Immigrants say they're forced to 'gamble' on health decisions without medical coverage

·4 min read
Domenica Lombeida says they're worried about losing MCP coverage in June. (Submitted by Domenica Lombeida - image credit)
Domenica Lombeida says they're worried about losing MCP coverage in June. (Submitted by Domenica Lombeida - image credit)
Submitted by Domenica Lombeida
Submitted by Domenica Lombeida

Immigrants to Newfoundland and Labrador say systemic barriers in the province's Medical Care Plan are putting the health and safety of the most vulnerable migrants at risk.

Domenica Lombeida, who uses they/them pronouns, is a migrant from Ecuador who came to Newfoundland and Labrador in 2017 for university. When they extended their studies due to the pandemic, they applied to extend MCP coverage too. They got rejected — once because their study permit hadn't arrived, and again because they weren't a full-time student during the summer.

"That was just a very big, stressful time of my life," Lombeida told CBC News.

During their time without coverage, Lombeida said, they were forced to pay $250 out of pocket for a blood test for their anemia — a major expense for a student working part time. They were also removed from an outpatient wait-list following the expiration of their MCP.

"I've had to gamble a lot with my luck," Lombeida said.

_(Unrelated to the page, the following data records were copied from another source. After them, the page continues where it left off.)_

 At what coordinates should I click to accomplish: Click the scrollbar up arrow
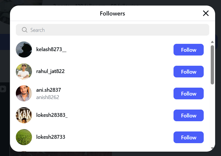[x=212, y=42]
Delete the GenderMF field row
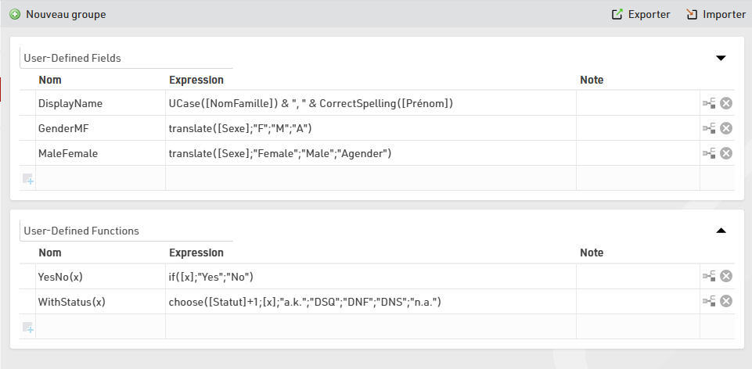Screen dimensions: 752x369 [726, 128]
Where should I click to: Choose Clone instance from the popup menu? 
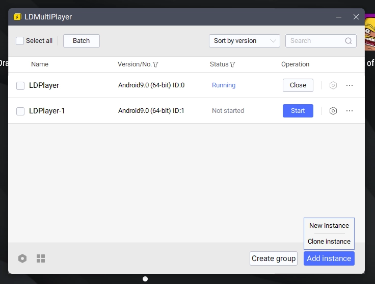coord(329,242)

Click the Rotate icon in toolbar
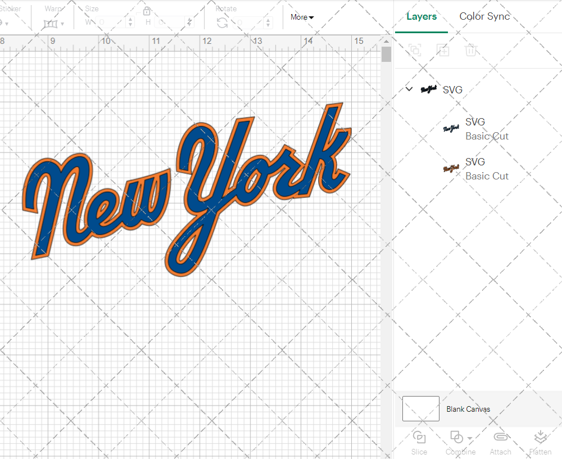[x=223, y=23]
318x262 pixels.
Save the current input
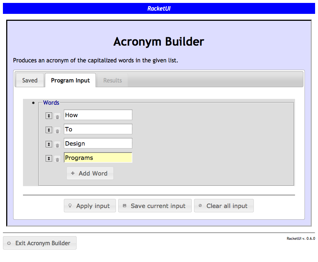155,206
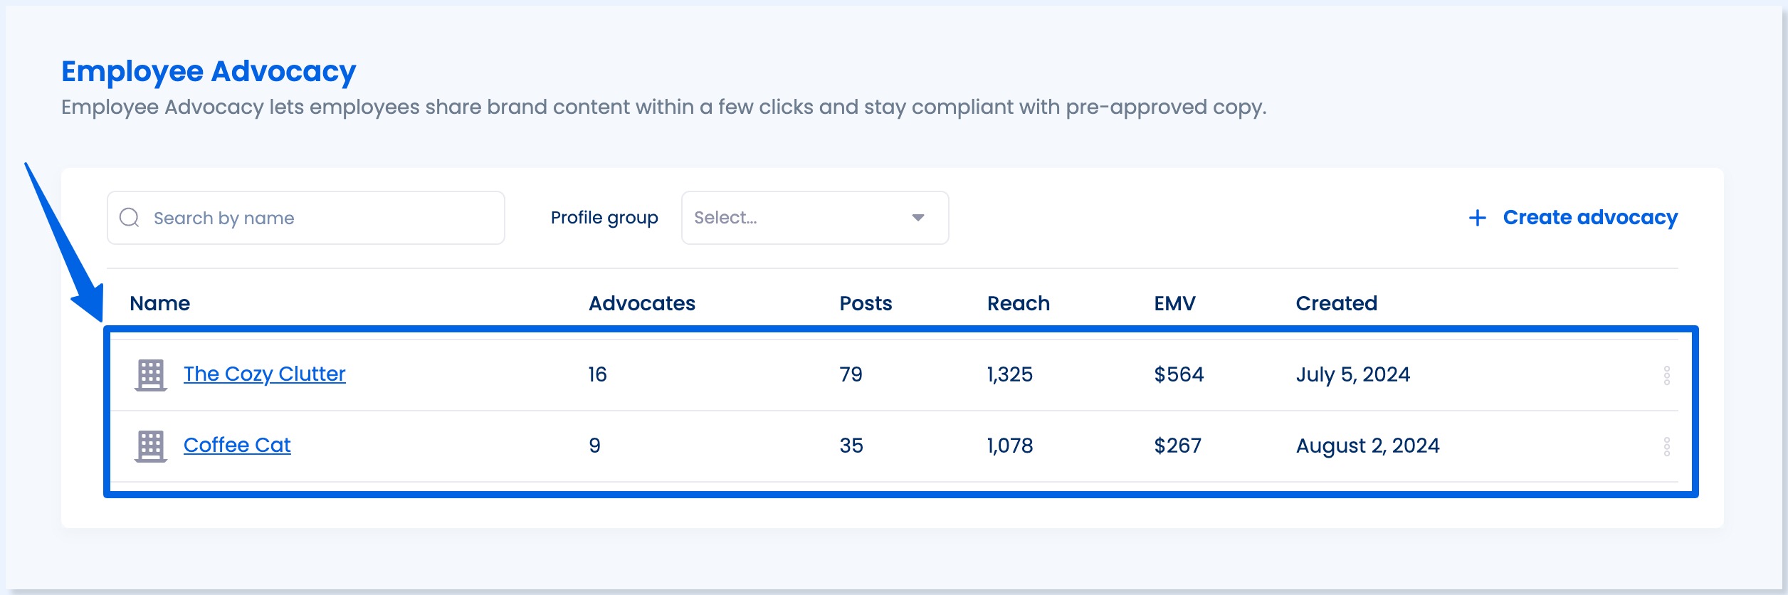Expand the Select... combo box options
Viewport: 1788px width, 595px height.
click(814, 217)
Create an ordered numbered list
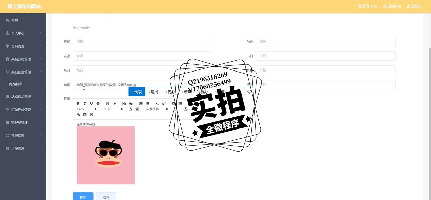 141,104
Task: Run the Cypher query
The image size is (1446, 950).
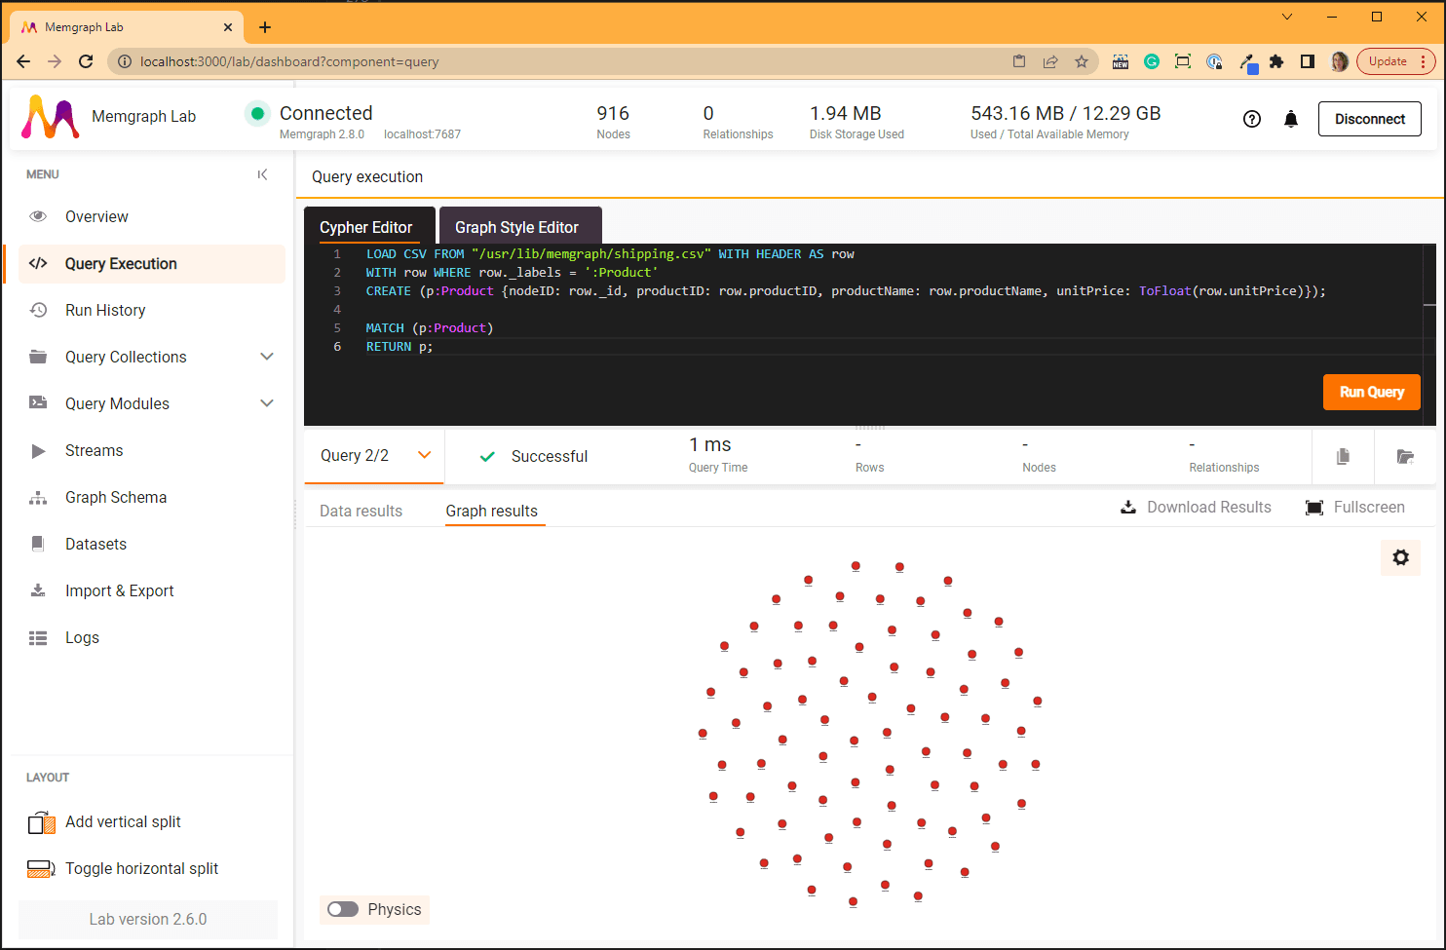Action: click(1371, 392)
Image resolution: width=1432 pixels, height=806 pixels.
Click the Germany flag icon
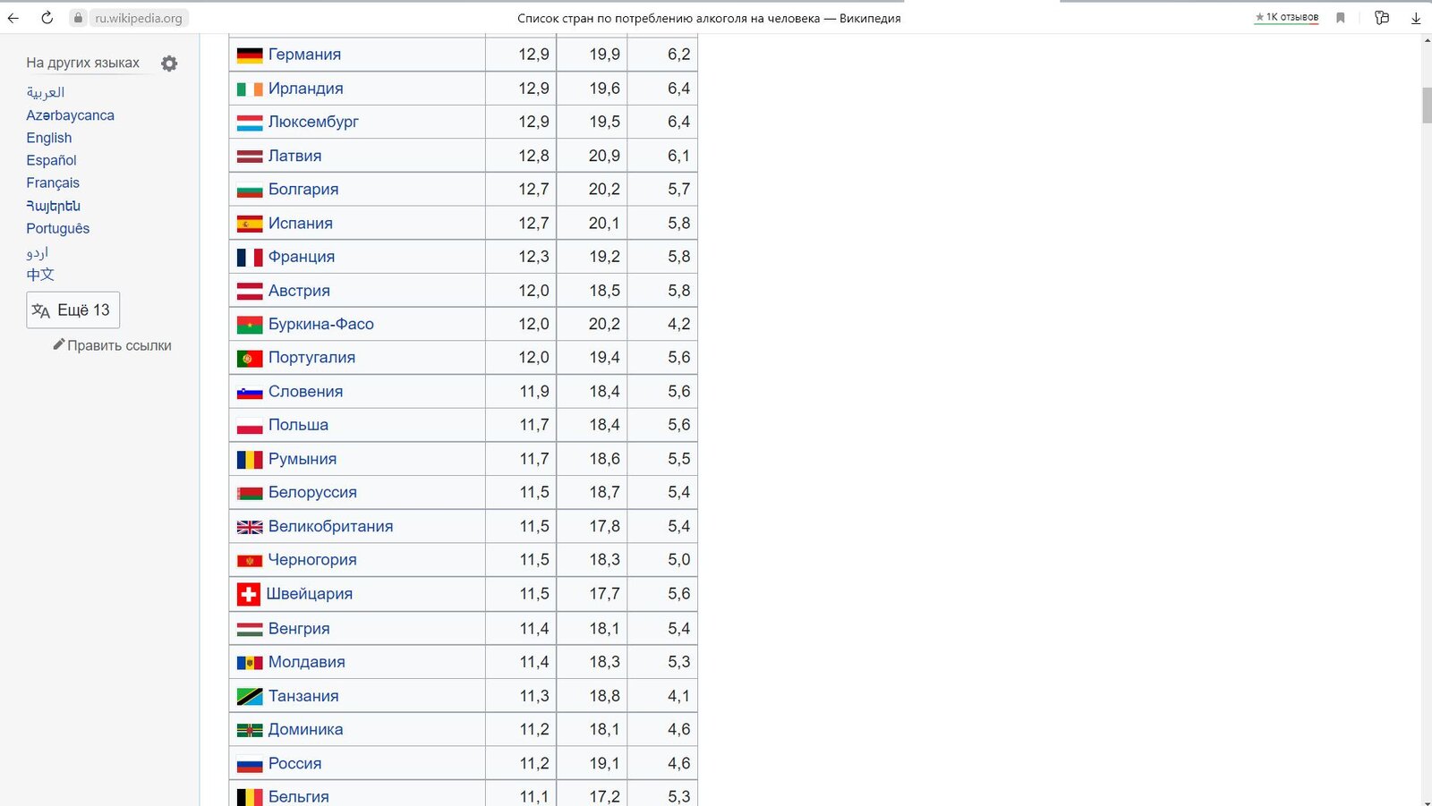click(249, 55)
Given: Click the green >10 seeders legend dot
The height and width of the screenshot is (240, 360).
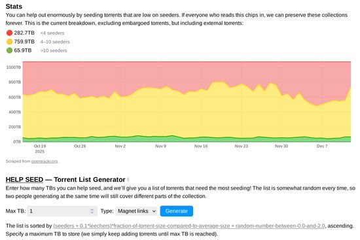Looking at the screenshot, I should click(x=9, y=50).
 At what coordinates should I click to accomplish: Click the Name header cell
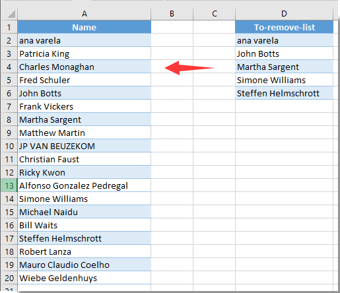tap(85, 27)
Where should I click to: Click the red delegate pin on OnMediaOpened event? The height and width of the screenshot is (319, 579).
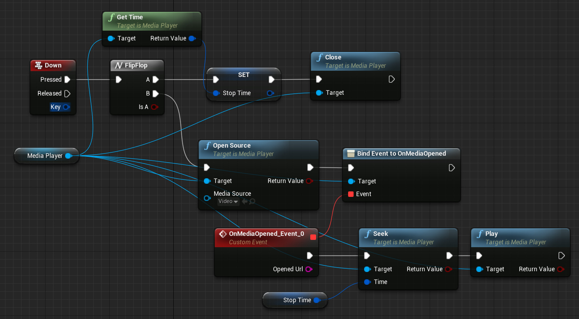(313, 237)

"It's not like I can rely on my health to be, like, completely fine, you know? It's just hard," they said. "It's not like I can go back home and do [medical appointments] there, you know, because of the pandemic and everything else."

After a tearful phone call with MCP officers, Lombeida regained coverage once they resumed full-time studies. However, they've now graduated — and a backlog in federal work permits means their MCP coverage will likely end again in June.

But Lombeida said their story is mild compared with other cases.

"People should be aware of how hard it is," they said. "I've heard, like, just awful, awful stories and awful complicated things."

Make MCP available for all, says Anti-Racism Coalition

The provincial government is offering MCP and prescription drug coverage to Ukrainians seeking refuge in Newfoundland and Labrador — something it has not done for other migrants or refugees fleeing conflict.

The Anti-Racism Coalition of Newfoundland and Labrador has applauded the move, but called on Immigration Minister Gerry Byrne and Health Minister John Haggie to extend that coverage to all migrants.

Peter Cowan/CBC
Peter Cowan/CBC

Last week, Haggie said provincial health coverage is tied to federal visas and is consistent with other jurisdictions. He said the government is not aware of any systemic gaps in MCP coverage.

"There are individuals who, from time to time feel as though they've been missed out or or skipped over. I would suggest that 90 per cent of those are communication and paperwork issues, and we've resolved pretty well most of them," he said.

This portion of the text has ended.